Addiction is often called a family disease, yet many dispute this, saying they do not have the problem. They say the problem is with the person taking drugs. However, addiction wraps its tentacles tightly around those closest to the addict, most typically family and friends. Good times, family events, love, happiness, and joy are replaced by an obsession with stopping the addict's destructive behavior.

Family resentment is fueled by the “enabler,” who repeatedly attempts to fix the problem, using consequences that are otherwise effective with non-addicted children. After many attempts, strategies, and years spent trying to stop the addict from taking drugs, the failed cycle remains in place, and family dynamics change. Living with an addict causes severe trauma to everyone within the home. The stress brought on by addiction often manifests as physical ailments, including high blood pressure, headaches, frequent colds, and chest pain, to name a few.

Because we are so busy worrying about others, we neglect ourselves. Brothers, sisters, and spouses often feel excluded and unimportant; ultimatums are issued, forcing a choice between the child and the spouse; and strife in the household has become the norm. The family begins to disintegrate, and resentment festers. The entire family feels anger, sadness, depression, fear, loneliness, jealousy, shame, inadequacy, and failure. Purses and wallets become bedtime companions; bedroom doors are locked; valuables are hidden in locked safes; and the home becomes a fortress. Finances are depleted, friendships are lost, relationships are damaged, our health is poor, and the home is a war zone. Helplessness sets in.
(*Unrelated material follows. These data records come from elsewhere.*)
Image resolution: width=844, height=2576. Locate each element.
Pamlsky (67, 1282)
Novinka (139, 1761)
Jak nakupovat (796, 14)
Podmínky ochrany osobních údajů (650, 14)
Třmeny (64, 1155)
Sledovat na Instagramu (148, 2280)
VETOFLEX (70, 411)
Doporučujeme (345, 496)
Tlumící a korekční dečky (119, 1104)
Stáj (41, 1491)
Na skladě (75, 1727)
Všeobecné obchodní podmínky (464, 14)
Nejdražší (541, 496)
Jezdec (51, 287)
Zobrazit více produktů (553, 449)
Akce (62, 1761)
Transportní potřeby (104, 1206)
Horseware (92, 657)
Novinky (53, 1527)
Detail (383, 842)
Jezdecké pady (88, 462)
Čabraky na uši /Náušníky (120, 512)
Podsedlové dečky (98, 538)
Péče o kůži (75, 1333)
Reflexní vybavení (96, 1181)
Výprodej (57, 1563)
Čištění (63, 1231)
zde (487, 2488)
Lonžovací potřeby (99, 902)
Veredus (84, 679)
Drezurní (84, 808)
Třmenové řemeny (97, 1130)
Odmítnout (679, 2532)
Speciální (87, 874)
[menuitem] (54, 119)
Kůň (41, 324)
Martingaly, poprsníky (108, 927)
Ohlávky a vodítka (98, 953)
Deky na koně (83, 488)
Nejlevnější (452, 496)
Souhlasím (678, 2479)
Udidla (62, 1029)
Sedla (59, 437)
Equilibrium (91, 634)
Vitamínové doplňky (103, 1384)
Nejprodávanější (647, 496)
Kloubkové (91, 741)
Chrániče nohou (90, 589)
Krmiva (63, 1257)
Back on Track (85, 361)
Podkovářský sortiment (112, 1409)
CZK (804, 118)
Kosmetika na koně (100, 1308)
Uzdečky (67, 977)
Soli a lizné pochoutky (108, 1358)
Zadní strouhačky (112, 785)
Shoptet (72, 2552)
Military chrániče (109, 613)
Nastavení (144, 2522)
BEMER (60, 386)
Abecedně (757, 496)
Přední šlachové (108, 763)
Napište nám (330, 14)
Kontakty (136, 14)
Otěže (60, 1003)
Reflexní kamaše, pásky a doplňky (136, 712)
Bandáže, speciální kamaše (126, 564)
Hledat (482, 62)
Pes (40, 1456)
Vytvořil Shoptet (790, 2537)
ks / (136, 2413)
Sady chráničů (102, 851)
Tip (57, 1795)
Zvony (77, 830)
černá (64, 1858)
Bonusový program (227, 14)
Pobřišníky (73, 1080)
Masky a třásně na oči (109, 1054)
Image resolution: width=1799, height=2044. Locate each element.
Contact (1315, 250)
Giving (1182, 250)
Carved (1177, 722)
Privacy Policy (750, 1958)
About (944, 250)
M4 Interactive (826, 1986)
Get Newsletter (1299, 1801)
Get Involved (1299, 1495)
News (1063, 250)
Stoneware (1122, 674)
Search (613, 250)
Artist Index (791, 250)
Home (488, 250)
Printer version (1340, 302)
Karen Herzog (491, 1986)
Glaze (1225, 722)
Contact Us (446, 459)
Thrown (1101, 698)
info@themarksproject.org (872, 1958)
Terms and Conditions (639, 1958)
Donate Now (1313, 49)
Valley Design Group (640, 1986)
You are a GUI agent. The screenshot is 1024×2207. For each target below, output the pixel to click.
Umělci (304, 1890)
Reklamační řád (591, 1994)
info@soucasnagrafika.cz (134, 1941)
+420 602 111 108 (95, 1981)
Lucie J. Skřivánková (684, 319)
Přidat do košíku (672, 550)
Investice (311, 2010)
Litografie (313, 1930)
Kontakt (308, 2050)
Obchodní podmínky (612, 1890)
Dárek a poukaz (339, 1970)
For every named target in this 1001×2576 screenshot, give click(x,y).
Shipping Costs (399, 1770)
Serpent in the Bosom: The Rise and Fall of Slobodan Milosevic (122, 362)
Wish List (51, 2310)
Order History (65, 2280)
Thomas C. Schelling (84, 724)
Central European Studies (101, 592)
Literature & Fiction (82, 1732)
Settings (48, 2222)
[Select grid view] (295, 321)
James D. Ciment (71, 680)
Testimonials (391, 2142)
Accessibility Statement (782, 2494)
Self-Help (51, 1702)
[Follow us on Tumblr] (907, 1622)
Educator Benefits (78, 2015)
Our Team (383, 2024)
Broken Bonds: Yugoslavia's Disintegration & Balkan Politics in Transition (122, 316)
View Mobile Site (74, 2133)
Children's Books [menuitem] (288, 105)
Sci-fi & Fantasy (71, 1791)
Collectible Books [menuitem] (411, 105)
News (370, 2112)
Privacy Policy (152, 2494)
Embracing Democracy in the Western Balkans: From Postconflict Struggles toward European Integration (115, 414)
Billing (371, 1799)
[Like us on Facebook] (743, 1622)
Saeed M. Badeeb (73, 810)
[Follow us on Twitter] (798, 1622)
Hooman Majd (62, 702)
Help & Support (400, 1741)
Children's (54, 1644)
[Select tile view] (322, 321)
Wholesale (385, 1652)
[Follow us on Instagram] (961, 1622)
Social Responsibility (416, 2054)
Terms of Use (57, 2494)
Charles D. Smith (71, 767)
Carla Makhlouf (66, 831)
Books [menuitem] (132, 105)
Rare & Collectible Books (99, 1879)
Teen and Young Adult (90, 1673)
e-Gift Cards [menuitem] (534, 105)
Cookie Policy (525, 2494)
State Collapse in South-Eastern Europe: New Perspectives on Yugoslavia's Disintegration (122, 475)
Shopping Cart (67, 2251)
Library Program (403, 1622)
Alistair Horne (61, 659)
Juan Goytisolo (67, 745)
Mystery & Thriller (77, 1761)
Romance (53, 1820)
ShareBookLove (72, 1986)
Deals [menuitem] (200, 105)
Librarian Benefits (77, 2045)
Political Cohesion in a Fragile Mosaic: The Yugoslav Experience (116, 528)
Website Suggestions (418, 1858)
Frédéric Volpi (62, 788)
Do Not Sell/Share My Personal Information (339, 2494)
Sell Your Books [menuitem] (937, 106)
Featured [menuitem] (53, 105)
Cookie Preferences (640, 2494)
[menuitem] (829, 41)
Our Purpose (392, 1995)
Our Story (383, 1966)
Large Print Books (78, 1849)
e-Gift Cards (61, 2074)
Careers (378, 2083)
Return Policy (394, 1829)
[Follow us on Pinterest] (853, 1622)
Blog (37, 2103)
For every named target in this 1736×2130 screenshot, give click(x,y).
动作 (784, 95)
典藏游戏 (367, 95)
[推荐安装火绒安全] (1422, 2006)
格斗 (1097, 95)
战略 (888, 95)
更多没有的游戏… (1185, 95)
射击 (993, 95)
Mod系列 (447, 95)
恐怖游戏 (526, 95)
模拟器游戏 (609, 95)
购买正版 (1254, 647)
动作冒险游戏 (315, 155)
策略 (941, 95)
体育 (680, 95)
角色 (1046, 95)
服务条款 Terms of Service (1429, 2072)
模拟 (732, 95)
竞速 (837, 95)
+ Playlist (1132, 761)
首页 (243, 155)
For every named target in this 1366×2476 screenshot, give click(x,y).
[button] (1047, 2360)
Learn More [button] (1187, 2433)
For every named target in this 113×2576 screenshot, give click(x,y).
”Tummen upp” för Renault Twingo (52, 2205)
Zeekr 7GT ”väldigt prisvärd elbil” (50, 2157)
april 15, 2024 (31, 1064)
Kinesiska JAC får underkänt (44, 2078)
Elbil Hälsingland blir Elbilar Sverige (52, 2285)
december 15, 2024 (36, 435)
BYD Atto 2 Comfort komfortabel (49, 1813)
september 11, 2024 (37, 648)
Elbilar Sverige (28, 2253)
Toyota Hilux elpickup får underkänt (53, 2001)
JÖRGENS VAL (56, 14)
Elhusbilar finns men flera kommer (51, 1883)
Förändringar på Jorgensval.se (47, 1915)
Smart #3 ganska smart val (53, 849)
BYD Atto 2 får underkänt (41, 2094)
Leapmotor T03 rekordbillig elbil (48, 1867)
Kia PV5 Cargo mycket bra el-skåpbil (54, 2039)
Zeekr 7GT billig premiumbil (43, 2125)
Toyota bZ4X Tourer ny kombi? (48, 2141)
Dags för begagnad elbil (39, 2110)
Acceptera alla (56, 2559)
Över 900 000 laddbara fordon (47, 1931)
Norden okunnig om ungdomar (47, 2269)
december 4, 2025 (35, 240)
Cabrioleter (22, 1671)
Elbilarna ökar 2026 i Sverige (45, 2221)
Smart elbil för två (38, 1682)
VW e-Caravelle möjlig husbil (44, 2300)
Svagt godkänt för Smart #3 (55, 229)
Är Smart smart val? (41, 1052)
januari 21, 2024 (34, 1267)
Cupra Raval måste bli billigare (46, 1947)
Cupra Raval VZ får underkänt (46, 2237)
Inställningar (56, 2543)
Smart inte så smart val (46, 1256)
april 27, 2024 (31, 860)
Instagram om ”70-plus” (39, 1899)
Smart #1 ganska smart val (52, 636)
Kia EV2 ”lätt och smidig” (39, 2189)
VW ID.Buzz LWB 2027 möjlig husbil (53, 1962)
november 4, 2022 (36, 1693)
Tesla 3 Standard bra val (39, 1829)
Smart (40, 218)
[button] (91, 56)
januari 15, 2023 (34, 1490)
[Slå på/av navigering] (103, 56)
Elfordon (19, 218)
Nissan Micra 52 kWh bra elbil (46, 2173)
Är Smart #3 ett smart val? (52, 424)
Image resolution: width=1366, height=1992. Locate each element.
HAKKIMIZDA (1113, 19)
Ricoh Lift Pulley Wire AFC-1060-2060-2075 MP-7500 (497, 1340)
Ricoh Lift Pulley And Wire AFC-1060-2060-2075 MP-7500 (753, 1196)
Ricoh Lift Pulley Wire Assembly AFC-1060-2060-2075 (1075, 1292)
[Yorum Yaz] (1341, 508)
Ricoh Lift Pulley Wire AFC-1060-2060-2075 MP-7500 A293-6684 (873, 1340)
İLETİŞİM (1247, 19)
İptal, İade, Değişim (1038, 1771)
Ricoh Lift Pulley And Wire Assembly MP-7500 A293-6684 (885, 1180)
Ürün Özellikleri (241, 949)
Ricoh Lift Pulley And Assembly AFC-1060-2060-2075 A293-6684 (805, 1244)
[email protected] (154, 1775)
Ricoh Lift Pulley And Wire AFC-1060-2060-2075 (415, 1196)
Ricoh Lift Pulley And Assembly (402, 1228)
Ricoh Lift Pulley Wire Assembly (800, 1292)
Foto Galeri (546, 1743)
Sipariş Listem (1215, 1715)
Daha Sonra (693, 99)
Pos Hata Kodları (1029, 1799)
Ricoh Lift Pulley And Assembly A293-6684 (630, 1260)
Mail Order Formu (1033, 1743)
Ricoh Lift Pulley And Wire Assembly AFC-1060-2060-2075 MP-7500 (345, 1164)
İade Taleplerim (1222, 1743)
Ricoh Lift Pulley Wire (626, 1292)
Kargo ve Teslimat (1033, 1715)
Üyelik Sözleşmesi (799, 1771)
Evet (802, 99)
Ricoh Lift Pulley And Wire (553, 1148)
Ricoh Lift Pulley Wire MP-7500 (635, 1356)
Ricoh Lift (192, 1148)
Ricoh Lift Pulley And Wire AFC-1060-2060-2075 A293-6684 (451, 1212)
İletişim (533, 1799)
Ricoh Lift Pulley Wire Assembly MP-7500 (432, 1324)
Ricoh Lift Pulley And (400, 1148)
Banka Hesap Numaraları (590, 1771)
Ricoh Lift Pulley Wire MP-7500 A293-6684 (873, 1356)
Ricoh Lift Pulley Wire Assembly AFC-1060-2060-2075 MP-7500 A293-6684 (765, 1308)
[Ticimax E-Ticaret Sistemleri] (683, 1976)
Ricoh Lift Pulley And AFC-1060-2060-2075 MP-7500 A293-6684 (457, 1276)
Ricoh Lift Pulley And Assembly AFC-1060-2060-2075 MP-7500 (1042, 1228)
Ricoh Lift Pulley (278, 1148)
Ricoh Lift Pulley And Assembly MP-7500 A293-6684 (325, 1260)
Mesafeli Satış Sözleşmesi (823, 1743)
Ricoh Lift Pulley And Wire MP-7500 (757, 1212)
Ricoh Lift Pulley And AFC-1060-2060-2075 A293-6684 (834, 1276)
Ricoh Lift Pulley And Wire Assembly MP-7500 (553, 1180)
There is a term for behavior that enables an addict, and it is called co-dependence. Some consider co-dependence a disease. The Merriam-Webster Dictionary defines co-dependence as a psychological condition or relationship in which a person is controlled or manipulated by another who is affected by a pathological condition (such as an addiction to alcohol or heroin); broadly, dependence on the needs of or control by another. Addicts manipulate families, doing or saying anything to minimize their disease and continue drug use. As parents, we want to believe the best of our addicted children, and we always hold out hope that their words are true and that the madness will end.

What we often fail to understand is the strength of addiction. When we choose to believe them and give in to their requests, only to be let down again, we take it personally. We ask ourselves, how could our child do this to us? Education about addiction as a true brain disease is paramount to our own recovery from this disease, as well as theirs. Once we recognize our futile attempts to stop a disease for which there is still no cure, we can begin to use different strategies for dealing with our addicted children. We can allow our children to experience the consequences of their behavior. In essence, we can raise their bottom. We can begin to take care of ourselves by reaching out to mothers who have had similar experiences. As we build friendships and feel supported and loved, it becomes easier to make difficult decisions, and we learn new ways to cope with the reality of addiction.

While it's widely agreed that giving our addicted children cash is not a good idea because it likely leads to buying more drugs, and hiring expensive attorneys might offer a short reprieve (but does not guarantee recovery), we must remember that each child and every circumstance is unique.

There is no right or wrong way to respond to a situation. We must live with our own decisions about enabling/co-dependence, and each decision must be carefully weighed. One indisputable fact remains... a healthy and educated family is better equipped to face the trials of an addicted child.